TAMMI LOTTER
Stage:Stage I
I was born in Durban, South Africa in 1977 and moved to London in 2001 and was having the time of my life! I was living in an exciting city, traveling the world and meeting new people – I couldn’t have been happier. I had noticed a new small black mole on my right arm that had appeared just below my shoulder but as I have several moles all over my body I didn’t pay much attention to it. On a routine visit to my GP in 2004 when I had flu, I asked him about removing the mole (purely from a vanity point of view!) Thankfully he had specialized in moles so when he had a closer look at it he agreed to remove it and said it would be sent off for testing. I received a phone call from the Doctor several days later with the diagnosis that this was in fact a melanoma. He told me that it was stage 1A and the breslow thickness was 0.62mm. He explained that I would need to have plastic surgery on my arm after a wide local excision to ensure it did not spread. I took the news very well as I knew it had been caught early and that I was likely to be fine thereafter. It was only a few days later when it really sunk in that if I hadn’t have been vain and wanted to remove the ugly mole, or if the mole had been somewhere else on my body where I wouldn’t have noticed it, the outcome would have been very different.

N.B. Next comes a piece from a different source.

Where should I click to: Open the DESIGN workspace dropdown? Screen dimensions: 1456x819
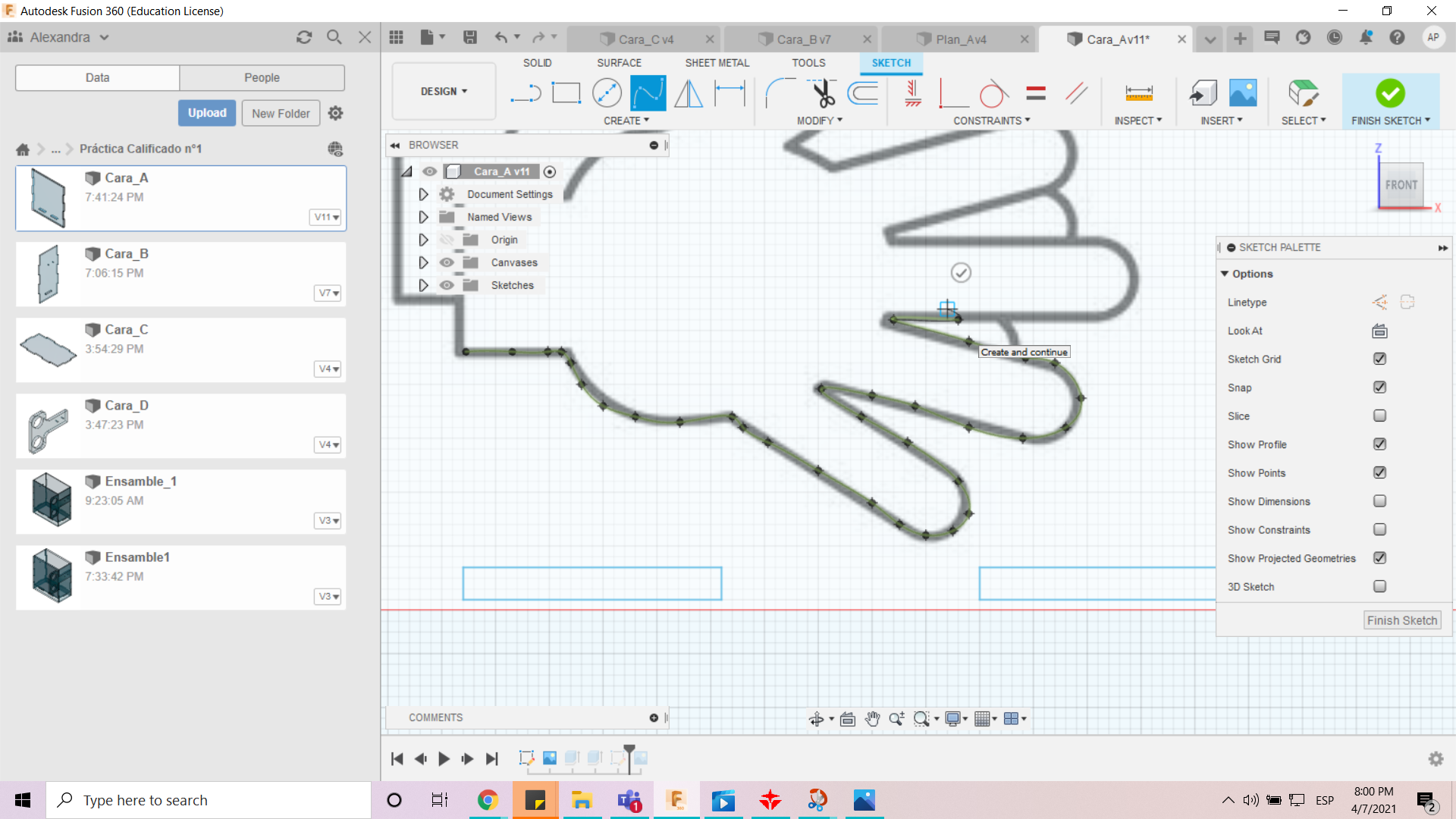point(444,91)
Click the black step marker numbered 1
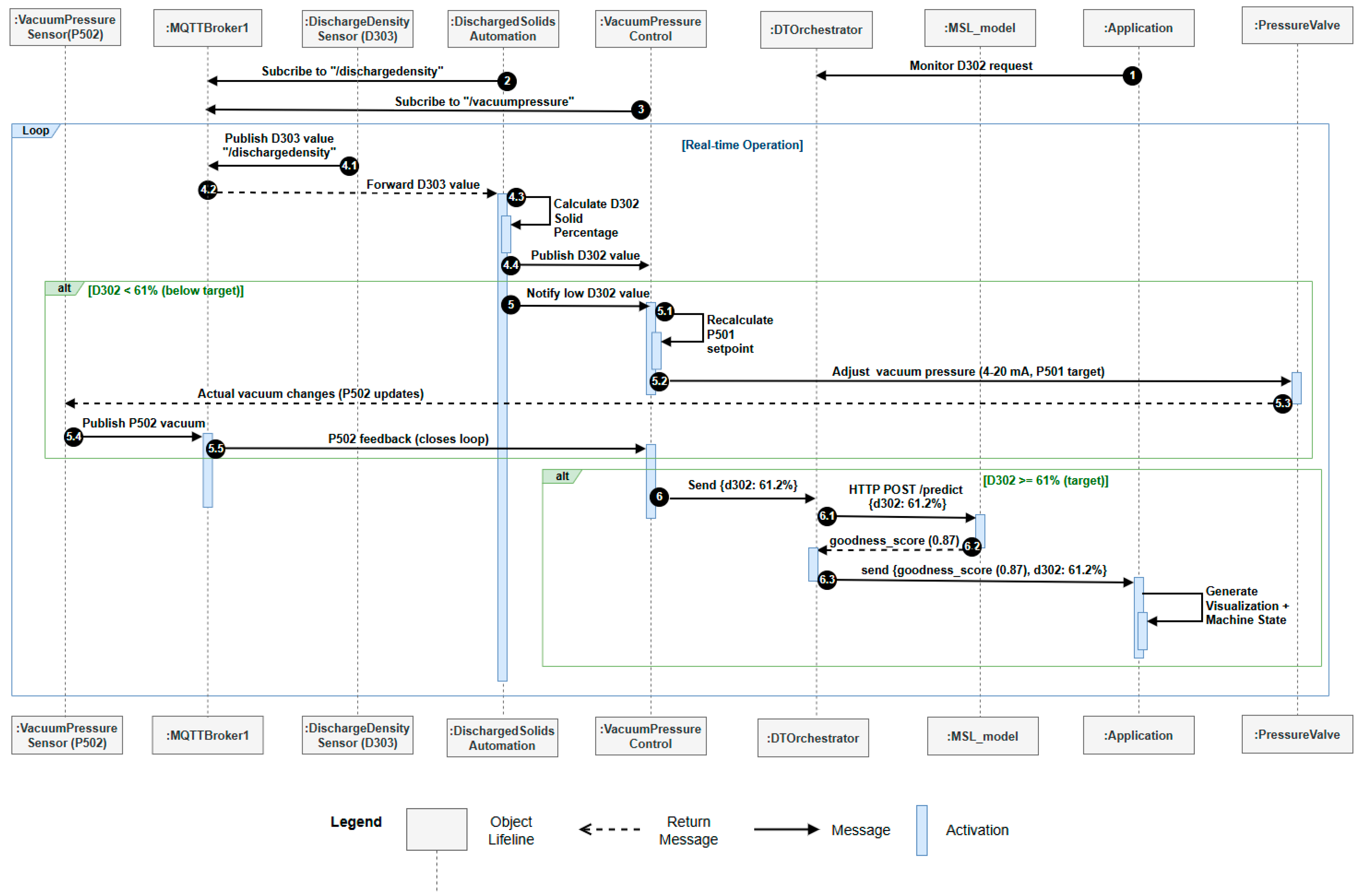The height and width of the screenshot is (896, 1360). pyautogui.click(x=1132, y=75)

That gave me a serious fright because I was so lucky things had worked out the way they did. I had always spent time in the sun growing up and whilst living in London used the occasional sun bed in winter. Looking back now it is incredible that even in 2004 there was not much awareness about the dangers of sun beds. After the wide local excision I went for check ups every 6 months for 5 years but did not have any further issues. I moved back to South Africa in 2009 and in 2012 had to have plastic surgery on my nose to remove an invasive basal cell carcinoma. I go for regular check ups every year and try to spread the message to family and friends that it can happen to you and that skin cancer can be deadly! Please continue to use sun screen and protect your body from the sun at peak times of the day – once you have been affected by skin cancer there is a high possibility it will reoccur. Stay vigilant.